*Instructions*
1: According to the text on collision-check performance, what do collision cells normally mean for objects?
2: In the text on collision-check performance, copy the passage from "The platform behavior" to "extra collision checks." word for word.

*Text provided*
=-=-=-=-=
The platform behavior already has "is touching wall" and "is on floor" which to my knowledge are handled in the behavior's script and simply return true or false -- using them in events does not create extra collision checks.
Actually as dop2000 has found, these both do collision checks internally as well. They are essentially glorified "is overlapping at offset" checks (but taking in to account other cases like slopes and jump-thrus).
But even before we get to that, the #1 question for anything related to performance - particularly when implementing new performance-related features - is: what measurements do you have indicating this is a performance bottleneck? The collision engine has already had tons of optimisation work done on it. In particular collision cells normally mean that objects only test collisions against nearby instances. Then objects whose bounding boxes don't overlap are extremely fast to reject as not overlapping. So the real work of collision checks tends to only be poly checks for objects that are actually overlapping. Even this tends to be very little work compared to everything else happening in a project.
The cases I've seen where collision checks really do affect a project's performance are truly extreme cases, like spawning 1000 objects on-screen at once and having them all check collisions against each other. In that case there's lots of objects in one collision cell, and so the main performance bottleneck is simply iterating through the ~1 million combinations of objects every tick. (And if that all got spread out over a large area, collision cells would still keep it running fast.)
It's easy to speculate about performance and end up spending ages writing lots of fancy code that ends up having negligible effect on any real games. As a small company with loads to do this has a high opportunity cost, so we have to be careful to spend our time on things that are provably necessary wherever possible.
=-=-=-=-=
*Data records*

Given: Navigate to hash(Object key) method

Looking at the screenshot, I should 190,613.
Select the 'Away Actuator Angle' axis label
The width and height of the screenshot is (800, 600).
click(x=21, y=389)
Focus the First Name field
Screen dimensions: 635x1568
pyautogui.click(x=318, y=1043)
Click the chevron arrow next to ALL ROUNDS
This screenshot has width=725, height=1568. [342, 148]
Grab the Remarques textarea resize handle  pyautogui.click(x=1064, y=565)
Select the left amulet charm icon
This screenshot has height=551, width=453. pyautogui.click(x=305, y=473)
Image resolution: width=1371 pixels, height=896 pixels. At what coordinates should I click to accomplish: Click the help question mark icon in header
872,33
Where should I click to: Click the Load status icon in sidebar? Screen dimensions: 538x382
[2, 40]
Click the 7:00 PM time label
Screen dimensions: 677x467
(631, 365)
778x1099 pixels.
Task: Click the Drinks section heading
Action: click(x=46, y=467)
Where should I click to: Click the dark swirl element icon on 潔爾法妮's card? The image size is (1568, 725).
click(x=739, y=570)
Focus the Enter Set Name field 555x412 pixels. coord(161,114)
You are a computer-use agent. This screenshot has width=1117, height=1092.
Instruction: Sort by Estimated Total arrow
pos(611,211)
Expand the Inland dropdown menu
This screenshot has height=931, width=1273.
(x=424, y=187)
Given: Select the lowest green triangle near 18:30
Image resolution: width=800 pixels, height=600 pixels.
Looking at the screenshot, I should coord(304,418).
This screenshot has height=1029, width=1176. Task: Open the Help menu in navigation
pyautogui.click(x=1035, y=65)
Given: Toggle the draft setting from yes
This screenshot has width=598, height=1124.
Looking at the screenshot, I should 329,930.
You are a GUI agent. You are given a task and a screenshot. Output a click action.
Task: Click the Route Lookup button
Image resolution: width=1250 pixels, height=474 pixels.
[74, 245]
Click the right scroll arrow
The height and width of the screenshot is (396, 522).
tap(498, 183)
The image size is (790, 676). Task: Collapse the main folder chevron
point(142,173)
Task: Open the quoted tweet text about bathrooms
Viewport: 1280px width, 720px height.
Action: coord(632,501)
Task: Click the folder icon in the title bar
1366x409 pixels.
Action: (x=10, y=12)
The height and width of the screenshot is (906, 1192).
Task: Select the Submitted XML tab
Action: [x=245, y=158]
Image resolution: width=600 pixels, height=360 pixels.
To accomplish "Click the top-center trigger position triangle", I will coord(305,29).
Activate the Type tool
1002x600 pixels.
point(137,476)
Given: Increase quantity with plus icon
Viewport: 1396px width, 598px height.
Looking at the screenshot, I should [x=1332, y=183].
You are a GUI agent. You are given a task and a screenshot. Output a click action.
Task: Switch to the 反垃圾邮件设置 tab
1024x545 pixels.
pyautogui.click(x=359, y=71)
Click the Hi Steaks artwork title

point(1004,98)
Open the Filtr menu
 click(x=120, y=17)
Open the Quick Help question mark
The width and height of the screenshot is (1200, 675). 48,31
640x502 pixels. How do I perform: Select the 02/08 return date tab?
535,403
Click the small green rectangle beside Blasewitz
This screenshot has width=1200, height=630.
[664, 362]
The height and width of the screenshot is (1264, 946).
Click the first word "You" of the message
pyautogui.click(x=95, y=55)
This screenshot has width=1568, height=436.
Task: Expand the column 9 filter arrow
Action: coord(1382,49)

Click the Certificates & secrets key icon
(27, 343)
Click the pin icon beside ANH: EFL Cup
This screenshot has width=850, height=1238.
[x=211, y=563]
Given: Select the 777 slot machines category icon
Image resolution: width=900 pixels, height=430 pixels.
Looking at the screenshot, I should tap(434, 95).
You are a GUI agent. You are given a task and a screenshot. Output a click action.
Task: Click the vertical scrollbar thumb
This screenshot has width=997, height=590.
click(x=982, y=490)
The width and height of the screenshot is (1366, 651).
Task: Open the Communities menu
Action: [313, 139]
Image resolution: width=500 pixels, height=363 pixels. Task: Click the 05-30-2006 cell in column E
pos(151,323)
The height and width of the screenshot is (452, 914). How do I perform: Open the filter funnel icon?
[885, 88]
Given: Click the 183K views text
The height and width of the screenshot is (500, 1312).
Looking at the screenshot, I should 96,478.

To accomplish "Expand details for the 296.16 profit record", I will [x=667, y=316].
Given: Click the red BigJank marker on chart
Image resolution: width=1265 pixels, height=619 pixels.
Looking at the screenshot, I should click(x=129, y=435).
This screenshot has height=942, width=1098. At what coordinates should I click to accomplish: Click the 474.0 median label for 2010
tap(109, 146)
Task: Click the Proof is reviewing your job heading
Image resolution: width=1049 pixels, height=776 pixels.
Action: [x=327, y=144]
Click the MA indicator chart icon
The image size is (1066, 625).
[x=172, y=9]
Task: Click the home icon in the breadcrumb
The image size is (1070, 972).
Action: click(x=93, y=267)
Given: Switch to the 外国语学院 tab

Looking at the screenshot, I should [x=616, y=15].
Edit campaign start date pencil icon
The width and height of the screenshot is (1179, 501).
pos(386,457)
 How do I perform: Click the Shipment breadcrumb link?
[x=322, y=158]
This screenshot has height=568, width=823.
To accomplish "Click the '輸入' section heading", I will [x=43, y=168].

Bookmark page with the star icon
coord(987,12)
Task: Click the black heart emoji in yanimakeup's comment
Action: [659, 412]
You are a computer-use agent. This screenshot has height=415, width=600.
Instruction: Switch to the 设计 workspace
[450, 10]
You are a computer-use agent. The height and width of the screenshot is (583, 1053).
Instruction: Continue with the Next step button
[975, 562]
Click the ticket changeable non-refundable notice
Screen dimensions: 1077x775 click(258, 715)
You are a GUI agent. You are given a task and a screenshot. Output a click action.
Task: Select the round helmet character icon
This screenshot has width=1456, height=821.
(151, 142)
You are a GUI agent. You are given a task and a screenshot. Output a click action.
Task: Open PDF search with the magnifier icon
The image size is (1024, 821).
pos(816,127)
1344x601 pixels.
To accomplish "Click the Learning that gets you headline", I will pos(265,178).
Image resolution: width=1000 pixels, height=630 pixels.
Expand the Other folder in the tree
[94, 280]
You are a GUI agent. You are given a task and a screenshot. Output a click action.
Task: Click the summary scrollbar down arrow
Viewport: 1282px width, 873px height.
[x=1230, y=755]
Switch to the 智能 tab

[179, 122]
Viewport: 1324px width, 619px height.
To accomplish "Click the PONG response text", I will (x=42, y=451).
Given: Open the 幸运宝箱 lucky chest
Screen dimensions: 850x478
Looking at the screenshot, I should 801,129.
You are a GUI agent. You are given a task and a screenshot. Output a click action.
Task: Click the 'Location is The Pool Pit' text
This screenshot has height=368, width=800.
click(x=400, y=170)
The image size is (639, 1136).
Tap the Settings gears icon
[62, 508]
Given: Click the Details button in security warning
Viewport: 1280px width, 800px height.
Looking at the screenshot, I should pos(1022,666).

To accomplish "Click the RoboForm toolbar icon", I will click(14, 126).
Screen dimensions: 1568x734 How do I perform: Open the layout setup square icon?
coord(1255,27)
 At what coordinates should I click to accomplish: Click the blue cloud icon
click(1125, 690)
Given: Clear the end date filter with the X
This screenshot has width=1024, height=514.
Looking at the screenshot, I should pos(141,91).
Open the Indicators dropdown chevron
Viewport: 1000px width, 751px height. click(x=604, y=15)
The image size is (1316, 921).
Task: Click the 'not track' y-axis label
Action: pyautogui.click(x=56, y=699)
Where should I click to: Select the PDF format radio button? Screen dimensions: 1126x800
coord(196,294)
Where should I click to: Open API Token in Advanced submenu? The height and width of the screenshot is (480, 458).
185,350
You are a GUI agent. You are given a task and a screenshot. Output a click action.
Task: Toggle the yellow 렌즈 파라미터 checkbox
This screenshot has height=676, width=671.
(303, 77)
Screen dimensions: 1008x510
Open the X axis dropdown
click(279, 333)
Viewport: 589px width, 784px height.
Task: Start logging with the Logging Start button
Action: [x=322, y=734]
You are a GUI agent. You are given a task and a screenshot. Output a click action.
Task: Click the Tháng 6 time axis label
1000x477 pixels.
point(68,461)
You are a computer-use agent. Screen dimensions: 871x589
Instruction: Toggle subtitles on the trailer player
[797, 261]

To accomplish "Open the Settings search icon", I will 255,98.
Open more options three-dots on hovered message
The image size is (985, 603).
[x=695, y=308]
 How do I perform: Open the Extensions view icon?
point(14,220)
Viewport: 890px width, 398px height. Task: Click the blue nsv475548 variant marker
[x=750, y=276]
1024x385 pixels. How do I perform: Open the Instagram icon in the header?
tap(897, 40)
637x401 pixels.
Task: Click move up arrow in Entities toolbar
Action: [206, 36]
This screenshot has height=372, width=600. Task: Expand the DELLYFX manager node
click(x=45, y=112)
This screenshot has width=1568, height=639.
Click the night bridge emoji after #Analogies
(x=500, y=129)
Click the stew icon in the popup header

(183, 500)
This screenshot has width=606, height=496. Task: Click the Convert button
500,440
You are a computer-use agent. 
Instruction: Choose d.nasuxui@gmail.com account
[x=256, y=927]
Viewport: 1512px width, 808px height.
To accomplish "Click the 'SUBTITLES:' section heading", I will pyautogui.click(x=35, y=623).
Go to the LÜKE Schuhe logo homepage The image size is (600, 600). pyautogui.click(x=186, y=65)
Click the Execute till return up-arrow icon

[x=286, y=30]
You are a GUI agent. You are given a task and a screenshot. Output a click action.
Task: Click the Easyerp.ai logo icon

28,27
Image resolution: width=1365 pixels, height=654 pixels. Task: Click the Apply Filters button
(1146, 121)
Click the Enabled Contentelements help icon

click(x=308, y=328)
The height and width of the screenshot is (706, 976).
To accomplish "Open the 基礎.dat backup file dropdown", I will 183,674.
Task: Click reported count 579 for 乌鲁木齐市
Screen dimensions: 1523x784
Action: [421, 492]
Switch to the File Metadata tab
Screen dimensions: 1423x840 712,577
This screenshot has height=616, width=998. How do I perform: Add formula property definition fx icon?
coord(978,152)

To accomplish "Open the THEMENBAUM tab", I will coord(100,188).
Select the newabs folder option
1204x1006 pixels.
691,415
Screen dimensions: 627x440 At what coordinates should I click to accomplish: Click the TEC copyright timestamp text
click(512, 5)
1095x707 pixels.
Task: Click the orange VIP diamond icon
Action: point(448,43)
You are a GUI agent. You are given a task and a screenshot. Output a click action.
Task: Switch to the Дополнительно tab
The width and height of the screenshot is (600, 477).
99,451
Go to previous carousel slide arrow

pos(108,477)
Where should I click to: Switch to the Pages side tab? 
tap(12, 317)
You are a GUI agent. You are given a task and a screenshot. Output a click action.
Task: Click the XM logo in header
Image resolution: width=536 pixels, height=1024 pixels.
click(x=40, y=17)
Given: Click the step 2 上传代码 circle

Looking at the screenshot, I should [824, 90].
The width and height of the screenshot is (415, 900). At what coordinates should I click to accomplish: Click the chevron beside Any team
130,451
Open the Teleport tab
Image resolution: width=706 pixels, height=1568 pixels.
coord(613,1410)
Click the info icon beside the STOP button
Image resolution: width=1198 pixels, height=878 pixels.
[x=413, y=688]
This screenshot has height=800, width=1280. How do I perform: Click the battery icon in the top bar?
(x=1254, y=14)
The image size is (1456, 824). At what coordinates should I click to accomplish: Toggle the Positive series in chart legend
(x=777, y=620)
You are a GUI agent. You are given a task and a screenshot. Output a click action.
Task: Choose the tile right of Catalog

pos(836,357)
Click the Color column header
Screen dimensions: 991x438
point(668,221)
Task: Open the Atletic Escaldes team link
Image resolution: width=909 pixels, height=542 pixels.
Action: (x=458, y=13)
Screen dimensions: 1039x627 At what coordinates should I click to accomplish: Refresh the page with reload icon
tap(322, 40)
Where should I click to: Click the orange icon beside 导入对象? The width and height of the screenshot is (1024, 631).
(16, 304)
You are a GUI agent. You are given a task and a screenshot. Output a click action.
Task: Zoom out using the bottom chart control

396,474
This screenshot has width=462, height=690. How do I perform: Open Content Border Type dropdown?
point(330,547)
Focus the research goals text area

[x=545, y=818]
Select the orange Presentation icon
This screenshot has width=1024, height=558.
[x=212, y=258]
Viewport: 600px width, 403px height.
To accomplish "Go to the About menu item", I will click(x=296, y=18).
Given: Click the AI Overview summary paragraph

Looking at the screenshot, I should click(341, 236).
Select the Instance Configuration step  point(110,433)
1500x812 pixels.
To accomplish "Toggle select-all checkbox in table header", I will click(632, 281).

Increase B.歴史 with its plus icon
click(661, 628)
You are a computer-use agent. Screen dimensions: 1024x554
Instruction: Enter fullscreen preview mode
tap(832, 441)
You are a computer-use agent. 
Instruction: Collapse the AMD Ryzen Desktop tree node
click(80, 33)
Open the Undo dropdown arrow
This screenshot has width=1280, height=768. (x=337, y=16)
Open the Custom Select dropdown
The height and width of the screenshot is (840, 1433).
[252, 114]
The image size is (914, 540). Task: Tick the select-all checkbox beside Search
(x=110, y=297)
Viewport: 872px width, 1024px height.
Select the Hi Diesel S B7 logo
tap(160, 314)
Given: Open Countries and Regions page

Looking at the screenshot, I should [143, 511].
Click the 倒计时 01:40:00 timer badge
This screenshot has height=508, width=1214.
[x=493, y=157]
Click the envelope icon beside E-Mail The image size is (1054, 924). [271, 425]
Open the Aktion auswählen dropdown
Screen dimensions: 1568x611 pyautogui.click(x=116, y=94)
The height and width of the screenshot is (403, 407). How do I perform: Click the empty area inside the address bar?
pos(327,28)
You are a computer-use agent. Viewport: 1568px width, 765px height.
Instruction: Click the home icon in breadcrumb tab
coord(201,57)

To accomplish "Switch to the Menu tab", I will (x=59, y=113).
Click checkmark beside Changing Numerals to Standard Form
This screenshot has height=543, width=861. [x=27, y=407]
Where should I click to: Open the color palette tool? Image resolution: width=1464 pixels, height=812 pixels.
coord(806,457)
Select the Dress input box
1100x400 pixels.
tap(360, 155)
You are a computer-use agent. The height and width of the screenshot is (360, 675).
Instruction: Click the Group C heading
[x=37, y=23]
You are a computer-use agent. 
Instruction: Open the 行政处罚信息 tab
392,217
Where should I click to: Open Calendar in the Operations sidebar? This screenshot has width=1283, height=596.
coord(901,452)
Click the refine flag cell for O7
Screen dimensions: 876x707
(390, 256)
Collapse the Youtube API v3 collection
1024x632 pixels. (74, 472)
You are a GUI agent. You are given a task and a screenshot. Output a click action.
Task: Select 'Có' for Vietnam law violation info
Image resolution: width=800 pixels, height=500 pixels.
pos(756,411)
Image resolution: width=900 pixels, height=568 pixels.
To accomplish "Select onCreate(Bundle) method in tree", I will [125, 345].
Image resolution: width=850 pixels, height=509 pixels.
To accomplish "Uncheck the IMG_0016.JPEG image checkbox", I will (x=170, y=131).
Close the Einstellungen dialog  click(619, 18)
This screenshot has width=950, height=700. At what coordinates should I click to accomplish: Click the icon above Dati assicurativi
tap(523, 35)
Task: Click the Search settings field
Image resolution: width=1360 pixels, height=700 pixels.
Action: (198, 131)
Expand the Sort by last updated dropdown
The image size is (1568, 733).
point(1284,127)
=-=-=-=-=
*Answers per task*
1: Objects only test collisions against nearby instances.

2:
The platform behavior already has "is touching wall" and "is on floor" which to my knowledge are handled in the behavior's script and simply return true or false -- using them in events does not create extra collision checks.